Research conducted by UC Davis Comprehensive Cancer Center and the University of Cincinnati shows that direct oral anti-coagulant (DOAC) drugs are more effective and are more cost-effective than low molecular weight heparin (LMWH) for treating cancer-associated thrombosis (CAT). 

A new study to be published in the Annals of Internal Medicine on December 27, 2022, examines the cost-effectiveness of the four most utilized anticoagulation strategies for blood clots, which include LMWH, apixaban, edoxaban and rivaroxaban.

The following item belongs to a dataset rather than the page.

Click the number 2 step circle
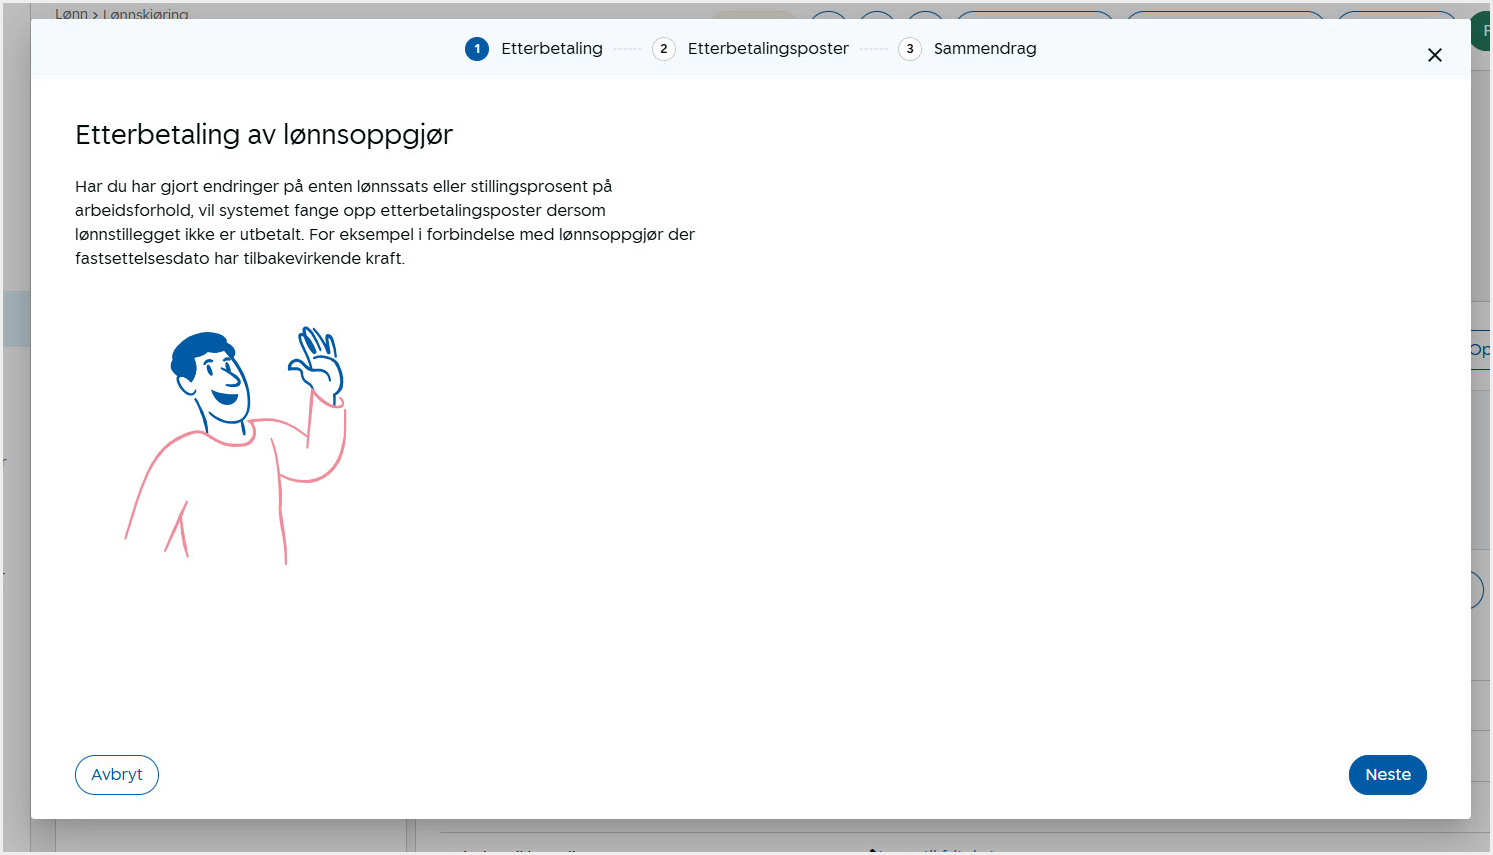This screenshot has width=1493, height=855. click(x=663, y=49)
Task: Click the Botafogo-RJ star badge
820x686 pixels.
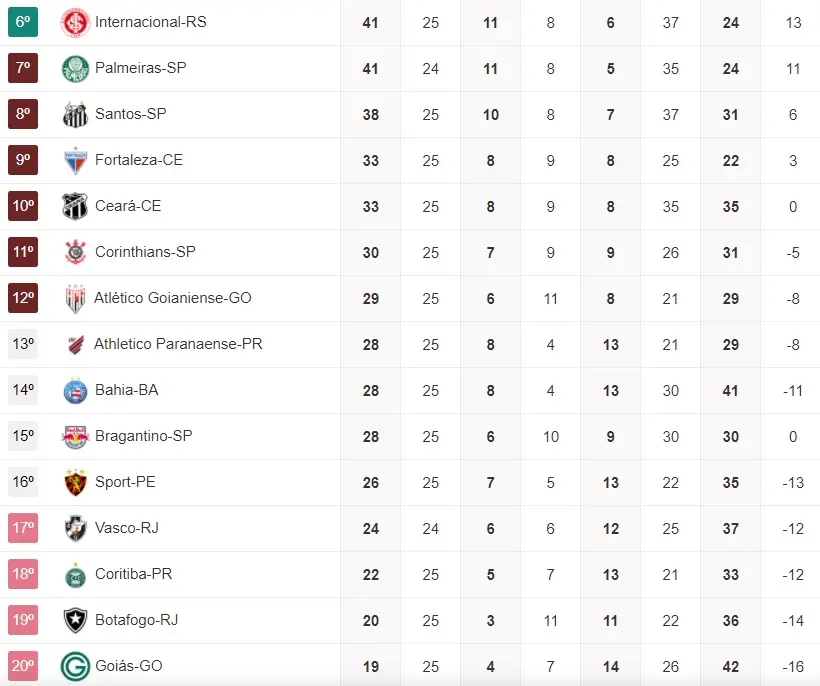Action: 75,620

Authors of the study include oncologist and Assistant Professor of Medicine Shuchi Gulati, a clinician scientist with UC Davis, and Professor Emeritus of Clinical Medicine Mark H. Eckman with the University of Cincinnati. 

These drugs were compared head-to-head using a computer model Eckman and Gulati constructed that simulates major health events that happen to a cohort of patients with cancer over time who have experienced a blood clot. The model simulates events including recurrent pulmonary emboli, recurring DVT without pulmonary emboli, major bleeds and clinically relevant non-major bleeds as well as mortality. Then, over the course of the lifetime of the patient cohort, the study examined the accumulating lifetime costs and lifetime effectiveness measured in a metric called quality-adjusted life years (QALYs). 

In the base-case analysis, using the cost of drugs purchased at a federal facility such as the Veteran’s Administration, apixaban was favored as being more effective and less costly than either LMWH or edoxaban while indicating rivaroxaban was not cost-effective. However, the study results were vastly different when analyzing average prices from GoodRx, a free online service that provides drug coupons for discounts on medications. In this scenario, if decision makers were unwilling to spend more than $50,000 per QALY, edoxaban was favored, and using the contemporary threshold for societal willingness to pay, rivaroxaban was cost-effective, with an incremental cost-effectiveness ratio of just more than $50,000 per QALY.